● PROBLEM TO WORK ON: Lay out the lines of the records below, from the line containing "Where should I" through the end of the records, as a Markdown table with the columns Row and Line, numbering each row and skipping blank lines. Leave the pictures out of the answer.

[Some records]
-------------------------
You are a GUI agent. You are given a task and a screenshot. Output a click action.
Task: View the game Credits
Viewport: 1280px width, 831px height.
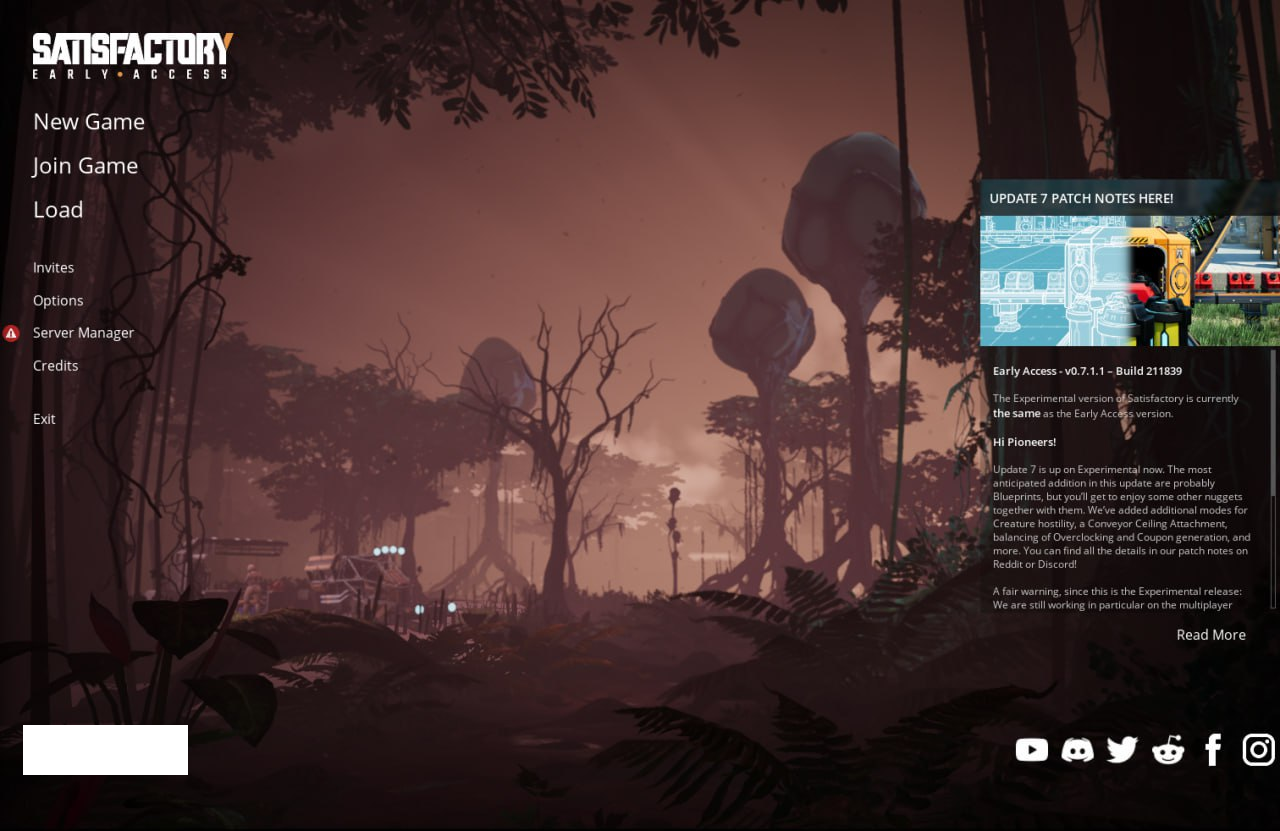56,366
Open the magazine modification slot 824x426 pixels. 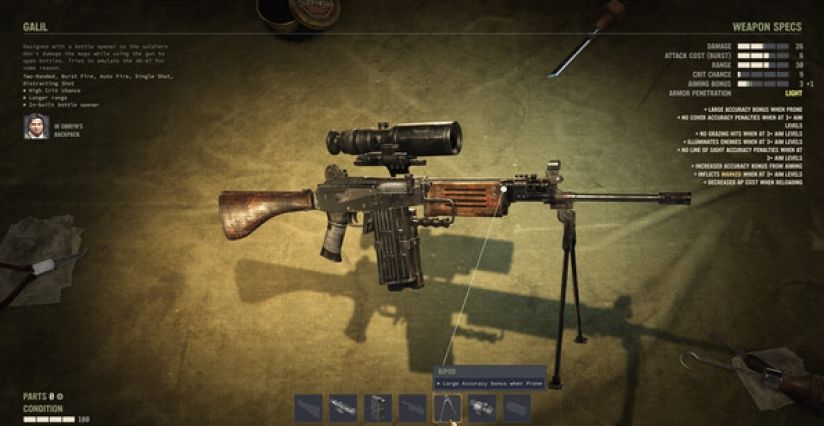tap(378, 407)
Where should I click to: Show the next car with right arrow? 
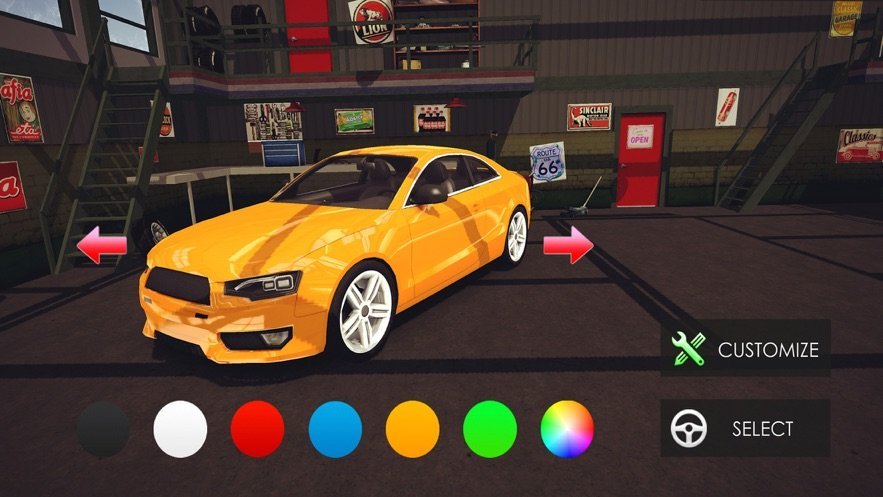click(568, 245)
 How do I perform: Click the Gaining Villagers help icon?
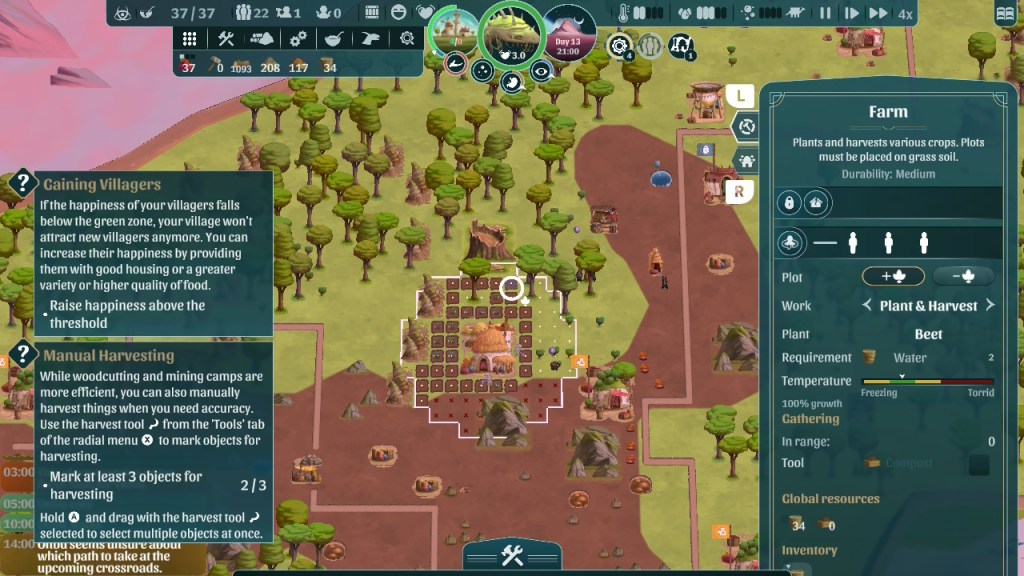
-------------------------
● WRITTEN REPLY:
| Row | Line |
|---|---|
| 1 | Where should I click to: Show the next car with right arrow?  |
| 2 | click(568, 245) |
| 3 |  How do I perform: Click the Gaining Villagers help icon? |